I'M 38 YRS MARRIED, I HAVE BREAST LUMP ON LEFT SIDE WHICH CHECK BY LOCAL DOCTOR. THEN I REFER TO SPECIALIST DR. WHAT SHOULD I KNOW AT THIS STAGE?

 

A:  

ask for a diagnostic evaluation-- mammogram and ultrasound before having any invasive procedures done.


 Question: 
#2398

8/19/2006
   

Q:  

In February I received a mammogram result of Birads 4-two areas of suspicious calcs in the same region of 10mm. Wire localization and excisional biopsy followed-all suspicious tumor was removed. Pathology diagnosis was Atypical Hyperplasia. I felt uncomfortable and wanted prophylactic mastectomy 4 months later. The surgeon/oncologist said a second pathology opinion was standard procedure before proceeding, although did not expect a new diagnosis. Second and third pathologists concurred on DCIS grade 2 with comedo necrosis. I immediately proceeded with bilateral mastectomies, no lymph node procedures. Final mastectomy pathology indicated no residual carcinoma and no other areas of anything other than usual hyperplasia. The oncologist said my simple mastectomy is more than sufficient treatment. I am scared now, having recently read about micromets resulting from biopsies. The complete excision was done four and a half months before the mastectomies. Do I need systemic chemo?

 

A:  

no chemo! definitely not. you are basically cancer free and had more surgery than needed to begin with. consider yourself home free...


 Question: 
#2399

8/18/2006
   

Q:  

I am 54 years old. I had a mammorgram that came up with a 1.4 cm. lobulated nodule in the outer left breast. I have to go for a diagnostic mammogram as well as an ultrasound.
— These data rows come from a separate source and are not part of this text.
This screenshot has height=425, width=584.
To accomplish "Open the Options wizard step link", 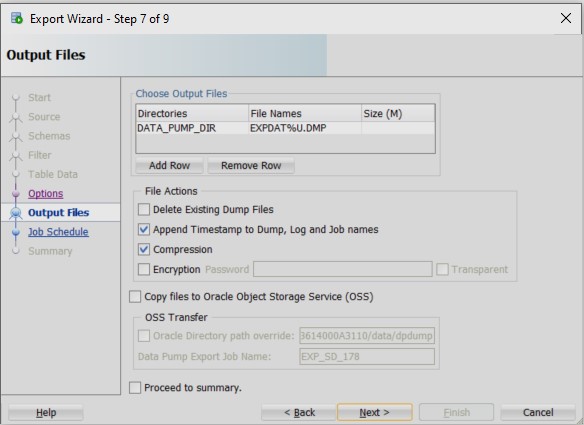I will pyautogui.click(x=45, y=194).
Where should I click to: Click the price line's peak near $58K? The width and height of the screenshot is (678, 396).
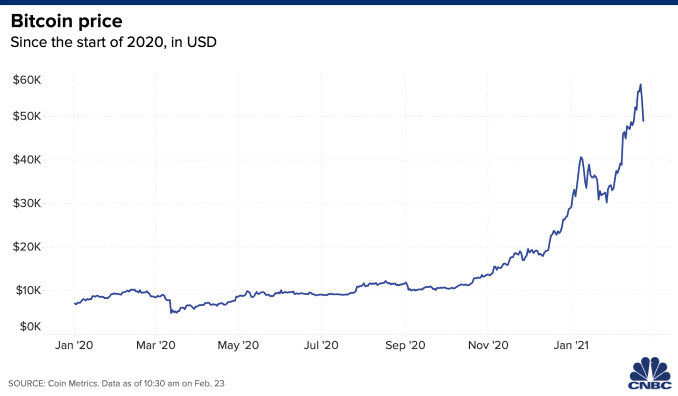click(640, 85)
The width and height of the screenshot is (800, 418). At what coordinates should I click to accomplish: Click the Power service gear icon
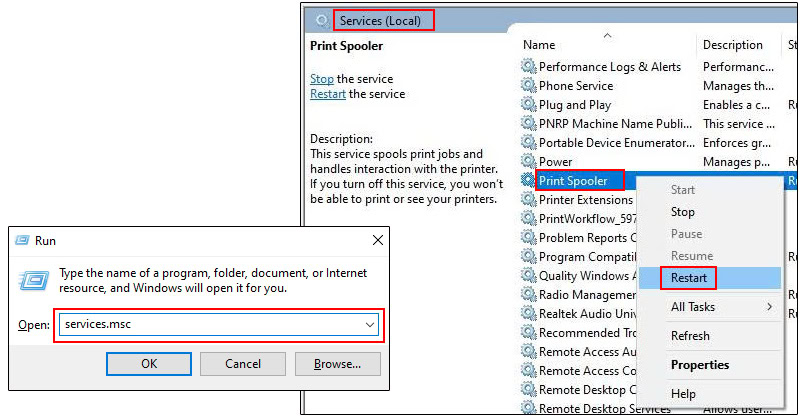(x=529, y=162)

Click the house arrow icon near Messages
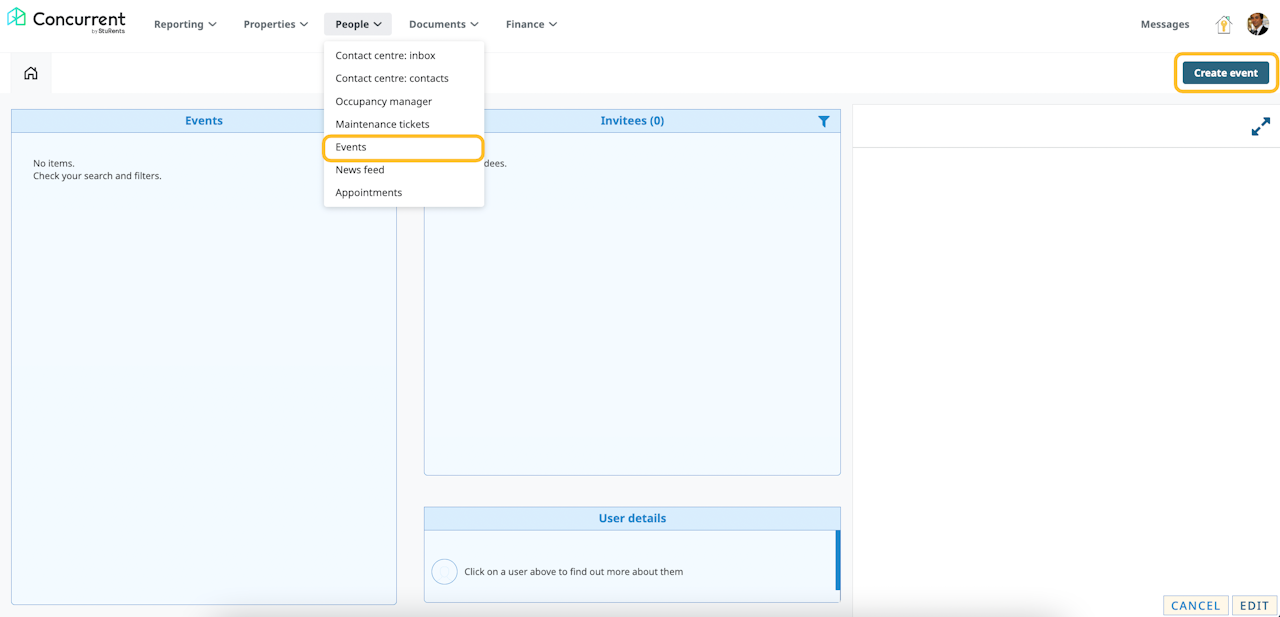1224,25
What are the chances for this being malignant?

 

A:  

general stats would say 20% risk. your radiologist though can tell you more specifically how suspicious it looks so ask him.


 Question: 
#2400

8/19/2006
   

Q:  

I am 46 years old, still have my periods but recently I have been experiencing a dull ache, burning sensation and itching in the upper part of my right breast as well as under my arm and round to my shoulder blade. Sometimes I have a sharp pain across the back of my shoulder blade as well. The itching is also in the right nipple which appears to be a sort of swollen. I've never had a breast examination or anything - should i be worried? or is this because i'm working too hard?

 

A:  

well, time for a clinical breast exam, and you should be getting one along with a mammogram every year. so go. do the right thing for yourself. without this there are no answers.